The response should contain all of the data below, reproduced exactly, and no pictures.

▶

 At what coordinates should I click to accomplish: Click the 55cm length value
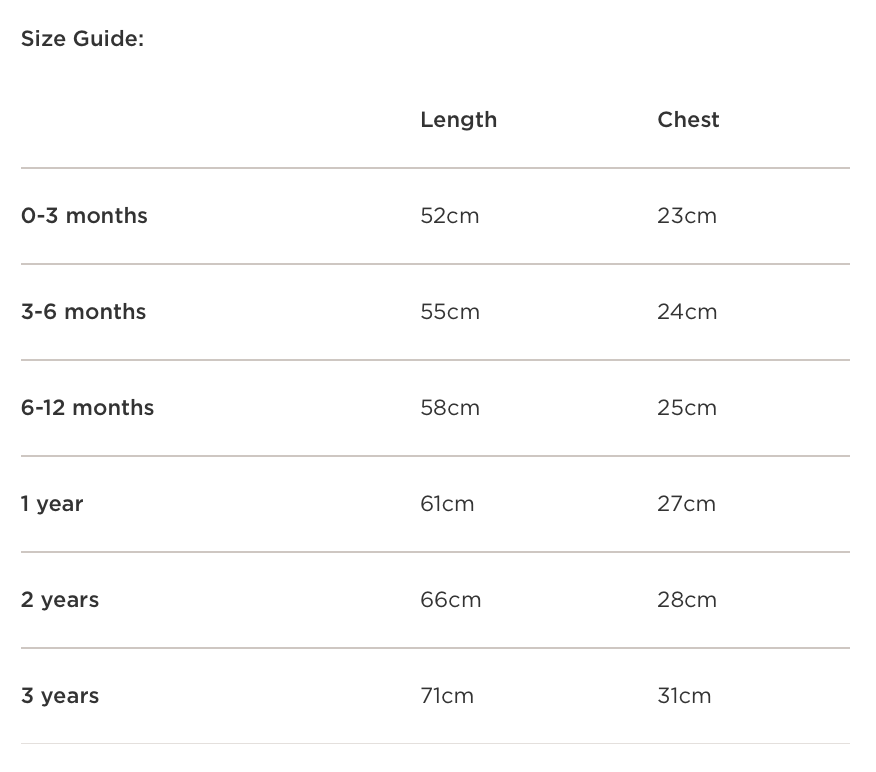450,312
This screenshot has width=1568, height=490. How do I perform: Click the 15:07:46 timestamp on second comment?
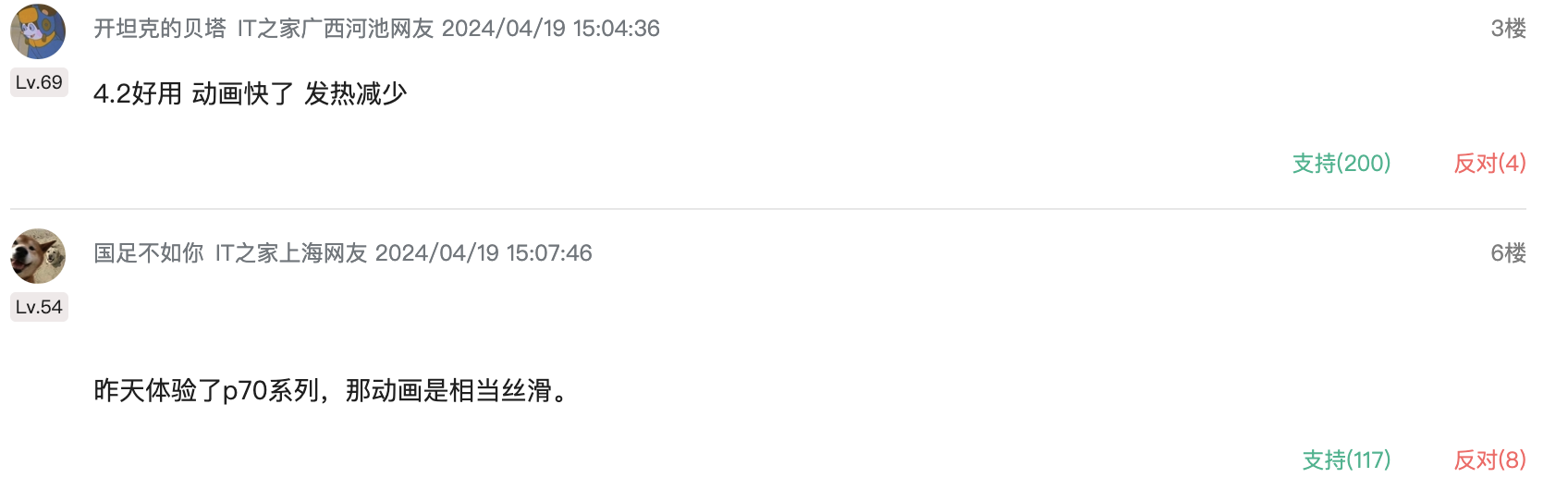coord(548,253)
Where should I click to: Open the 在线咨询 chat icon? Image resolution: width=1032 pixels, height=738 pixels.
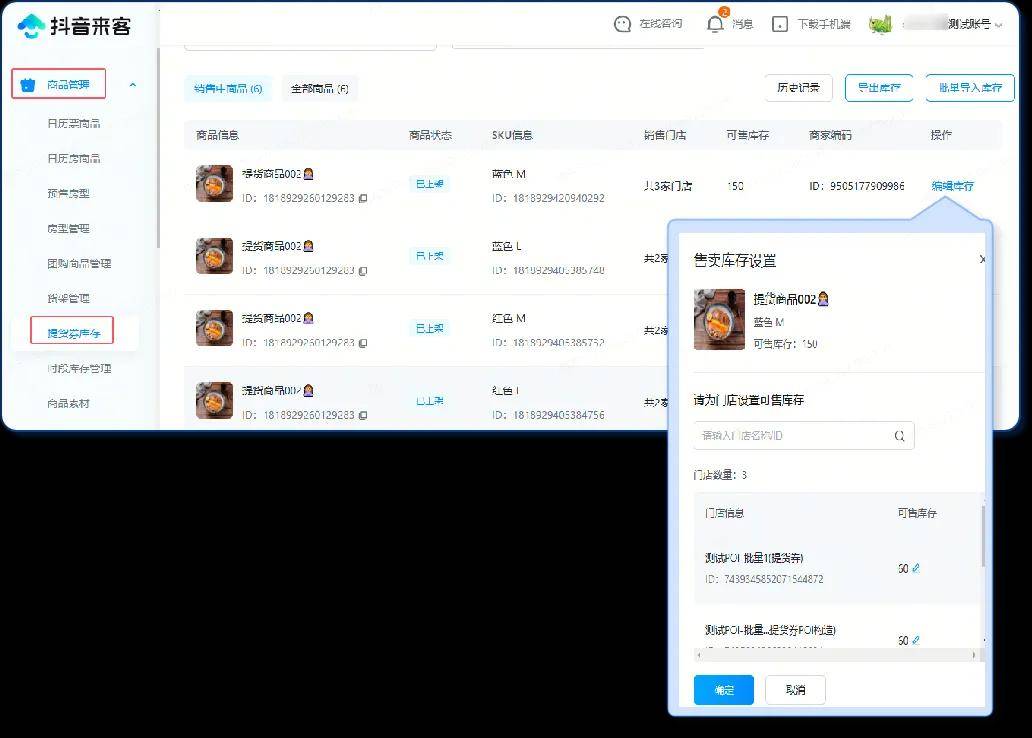pyautogui.click(x=623, y=24)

◀

Answer box
 At what coordinates should I click to accomplish: Click the 55cm length value
450,312
This screenshot has width=1568, height=490. How do I perform: Click the 15:07:46 timestamp on second comment?
coord(548,253)
Where should I click to: Open the 在线咨询 chat icon? Image resolution: width=1032 pixels, height=738 pixels.
pyautogui.click(x=623, y=24)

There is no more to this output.